パソコン売り場の担当者をつかまえ、事情を説明。
要するに「適合するネットワーク名がわからない。それらしきものも見当がつかない。
さらに必要な私のパスワードがわからない。このためインターネットに接続できず、パソ
コンが使えない。解決方法はいかに?」と単刀直入。
答えは「どちらも個人情報で私共の知るところではありませんし、当方のパソコンの問題
ではありませんので・・」
「それは百も承知です。だから、どうしたら室内無線LANに接続できるのかを聞いてい
る のですが」
沈思黙考のあと、幹部候補生の雰囲気漂う賢明そうな係員が口にしたのは「もしかしたら、
モデム、それにルーター(異なるネットワークを相互接続する機器とのこと。私はよくわ
かりませんが)が劣化しているからかもしれません。
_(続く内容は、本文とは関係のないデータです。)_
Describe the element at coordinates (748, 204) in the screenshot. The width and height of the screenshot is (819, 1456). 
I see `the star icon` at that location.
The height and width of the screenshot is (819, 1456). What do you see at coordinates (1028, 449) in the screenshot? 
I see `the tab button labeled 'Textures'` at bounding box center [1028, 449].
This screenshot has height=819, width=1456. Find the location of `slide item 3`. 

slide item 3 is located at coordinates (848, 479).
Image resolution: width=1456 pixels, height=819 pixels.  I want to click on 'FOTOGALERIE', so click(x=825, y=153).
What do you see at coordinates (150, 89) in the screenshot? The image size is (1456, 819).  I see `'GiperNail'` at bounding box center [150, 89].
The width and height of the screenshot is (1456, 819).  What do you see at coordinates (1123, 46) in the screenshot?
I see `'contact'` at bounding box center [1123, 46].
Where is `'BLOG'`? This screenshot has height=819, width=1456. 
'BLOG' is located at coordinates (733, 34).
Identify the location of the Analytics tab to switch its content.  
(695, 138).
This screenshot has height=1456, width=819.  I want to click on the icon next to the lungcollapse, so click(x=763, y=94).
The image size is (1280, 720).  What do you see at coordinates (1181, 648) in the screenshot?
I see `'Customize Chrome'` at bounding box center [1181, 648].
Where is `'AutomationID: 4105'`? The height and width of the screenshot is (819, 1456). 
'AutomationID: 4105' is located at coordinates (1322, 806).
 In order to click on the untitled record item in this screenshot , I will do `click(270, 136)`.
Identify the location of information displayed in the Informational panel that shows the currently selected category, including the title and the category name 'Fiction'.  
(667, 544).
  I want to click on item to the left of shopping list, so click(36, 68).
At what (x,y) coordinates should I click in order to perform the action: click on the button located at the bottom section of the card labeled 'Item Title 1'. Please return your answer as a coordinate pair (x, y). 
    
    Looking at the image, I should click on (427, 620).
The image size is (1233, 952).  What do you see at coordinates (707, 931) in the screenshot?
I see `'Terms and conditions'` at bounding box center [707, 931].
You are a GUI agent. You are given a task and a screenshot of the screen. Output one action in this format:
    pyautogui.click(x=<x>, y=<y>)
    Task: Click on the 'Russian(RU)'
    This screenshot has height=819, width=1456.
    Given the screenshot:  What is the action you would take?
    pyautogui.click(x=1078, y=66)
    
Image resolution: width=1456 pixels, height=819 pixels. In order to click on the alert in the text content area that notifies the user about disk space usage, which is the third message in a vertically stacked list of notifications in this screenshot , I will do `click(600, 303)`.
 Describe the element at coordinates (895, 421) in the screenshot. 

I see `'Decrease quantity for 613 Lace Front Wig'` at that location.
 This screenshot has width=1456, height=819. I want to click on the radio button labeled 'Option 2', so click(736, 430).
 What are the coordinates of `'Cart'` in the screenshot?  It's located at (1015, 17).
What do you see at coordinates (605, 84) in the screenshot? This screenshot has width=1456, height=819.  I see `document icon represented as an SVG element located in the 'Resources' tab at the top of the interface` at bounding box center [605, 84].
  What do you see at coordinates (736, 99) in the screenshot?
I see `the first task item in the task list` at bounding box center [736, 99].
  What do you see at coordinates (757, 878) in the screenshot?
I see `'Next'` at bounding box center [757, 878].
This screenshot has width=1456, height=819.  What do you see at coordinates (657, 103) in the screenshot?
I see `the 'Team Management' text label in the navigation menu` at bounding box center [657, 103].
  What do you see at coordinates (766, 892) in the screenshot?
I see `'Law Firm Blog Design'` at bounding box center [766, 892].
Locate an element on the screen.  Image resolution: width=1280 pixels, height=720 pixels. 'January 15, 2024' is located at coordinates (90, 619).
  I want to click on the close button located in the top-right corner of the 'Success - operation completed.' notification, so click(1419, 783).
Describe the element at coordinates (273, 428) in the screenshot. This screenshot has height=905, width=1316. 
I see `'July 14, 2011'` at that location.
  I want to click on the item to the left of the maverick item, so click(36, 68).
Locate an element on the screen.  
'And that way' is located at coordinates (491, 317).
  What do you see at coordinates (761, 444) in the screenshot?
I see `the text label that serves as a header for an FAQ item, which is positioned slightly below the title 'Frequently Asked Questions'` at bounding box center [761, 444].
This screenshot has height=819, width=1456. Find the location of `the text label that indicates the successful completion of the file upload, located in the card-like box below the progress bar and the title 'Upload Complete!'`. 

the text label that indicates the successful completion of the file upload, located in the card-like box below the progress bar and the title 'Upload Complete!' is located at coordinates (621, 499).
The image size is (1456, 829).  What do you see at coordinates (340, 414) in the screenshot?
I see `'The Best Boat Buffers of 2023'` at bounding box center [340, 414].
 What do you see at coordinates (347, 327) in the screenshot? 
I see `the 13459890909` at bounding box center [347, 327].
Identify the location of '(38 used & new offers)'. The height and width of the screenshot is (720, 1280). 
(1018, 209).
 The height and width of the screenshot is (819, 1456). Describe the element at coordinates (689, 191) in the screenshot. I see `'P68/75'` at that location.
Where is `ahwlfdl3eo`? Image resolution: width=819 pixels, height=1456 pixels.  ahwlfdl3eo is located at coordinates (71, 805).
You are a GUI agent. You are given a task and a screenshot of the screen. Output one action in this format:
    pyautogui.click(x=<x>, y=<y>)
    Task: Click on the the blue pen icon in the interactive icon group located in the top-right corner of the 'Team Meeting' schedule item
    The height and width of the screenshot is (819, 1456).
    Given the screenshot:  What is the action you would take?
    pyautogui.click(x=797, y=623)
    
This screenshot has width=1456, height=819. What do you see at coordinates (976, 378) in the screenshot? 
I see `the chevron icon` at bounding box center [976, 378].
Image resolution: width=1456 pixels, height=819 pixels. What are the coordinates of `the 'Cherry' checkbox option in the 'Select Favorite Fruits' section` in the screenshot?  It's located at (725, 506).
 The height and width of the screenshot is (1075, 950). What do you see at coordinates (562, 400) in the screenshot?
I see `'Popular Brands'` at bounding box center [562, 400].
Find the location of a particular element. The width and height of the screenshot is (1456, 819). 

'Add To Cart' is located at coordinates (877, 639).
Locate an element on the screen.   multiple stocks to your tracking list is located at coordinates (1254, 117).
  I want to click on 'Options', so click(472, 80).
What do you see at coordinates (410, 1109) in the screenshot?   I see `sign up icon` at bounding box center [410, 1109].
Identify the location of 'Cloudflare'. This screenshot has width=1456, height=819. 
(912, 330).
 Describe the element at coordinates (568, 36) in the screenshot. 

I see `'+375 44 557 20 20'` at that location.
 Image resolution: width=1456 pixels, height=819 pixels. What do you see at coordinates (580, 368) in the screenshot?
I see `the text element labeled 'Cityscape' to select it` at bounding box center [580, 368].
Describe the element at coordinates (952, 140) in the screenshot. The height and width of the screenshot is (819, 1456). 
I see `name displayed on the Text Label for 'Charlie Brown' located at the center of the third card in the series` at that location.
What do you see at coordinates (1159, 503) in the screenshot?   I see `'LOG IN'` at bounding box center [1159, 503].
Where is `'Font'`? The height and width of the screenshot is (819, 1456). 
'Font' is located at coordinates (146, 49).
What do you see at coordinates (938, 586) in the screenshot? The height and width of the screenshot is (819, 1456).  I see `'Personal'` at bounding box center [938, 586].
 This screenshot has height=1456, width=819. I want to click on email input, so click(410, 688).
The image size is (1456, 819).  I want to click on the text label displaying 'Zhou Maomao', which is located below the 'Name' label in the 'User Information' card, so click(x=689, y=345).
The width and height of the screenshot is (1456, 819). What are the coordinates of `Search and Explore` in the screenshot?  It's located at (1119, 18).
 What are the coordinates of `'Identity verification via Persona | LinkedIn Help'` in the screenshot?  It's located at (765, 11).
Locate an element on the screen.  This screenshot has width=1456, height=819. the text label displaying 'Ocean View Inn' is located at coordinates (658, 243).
感知力が弱いのでしょう。何年前の
ものですか?」
「auひかり回線を入れたのが2008年だから、9年前・・」
「それは古いですね。それを新しいものに替えたらパソコンで感知できますよ。ちょっと
担当の者をご紹介します」
と言われ、別のフロアへ。

そこで中堅店員と、若い店員を紹介され、彼ら二人に再度説明。
その後、長いやり取りがあり、問題解決の方向は「auひかりからドコモ光に回線を変更す
ることにある」との結論。
さらに、その目的達成のためには「私は具体的に何をするのか?」と。
そこで、次の手順を踏む必要があることを確認。
@ まず現在のauひかり電話を、番号はそのままにしてドコモ光電話に変更すること(業
  界用語で「アナログ戻し」)。その場で係員があちこちに電話を取り次ぎ、それを私
  が受けて趣旨を説明し、この件は落着。
A ドコモ光の工事日を予約すること。係員が担当者に電話して取り次ぎ、私が氏名・所
  在地・工事  希望日等を述べ、これも予定日時が決定。
B 契約申込書の作成。株式会社NTTドコモと、プロバイダーになるbiglobeとの9枚から
  なる申込書の重要事項やこまごまとした使用料金などが説明され、必要事項を記入。
  後日、契約書類等が送付されてくる。
C auに、auひかりの契約を解除する旨を電話連絡すること。また、メールアドレスはプ
  ロバイダーが変わっても従来のアドレスを残すよう指示すること(使用料、月250円は
  dionから個別に請求されてくる)。これは工事日までに行うこと。
D 工事日までにルーターを買っておくこと。

これらのことの説明と質問と連絡と筆記が一応終了したのが、午後3時半。
いやはや疲れました。
私から見たらたかだかこれだけのこと。それが一人の担当では対応できず、課題が錯綜し
て複雑になり、挙句に大の大人が4人かかって4時間も要する次第に。
世の中は本当に進歩しているのか?生きにくくなっているのではないか、との疑問と不満
が生じてしまいました。
恥を承知で正直ぶっちゃけた話、「私はパソコンの世界にはついていけないよ」と。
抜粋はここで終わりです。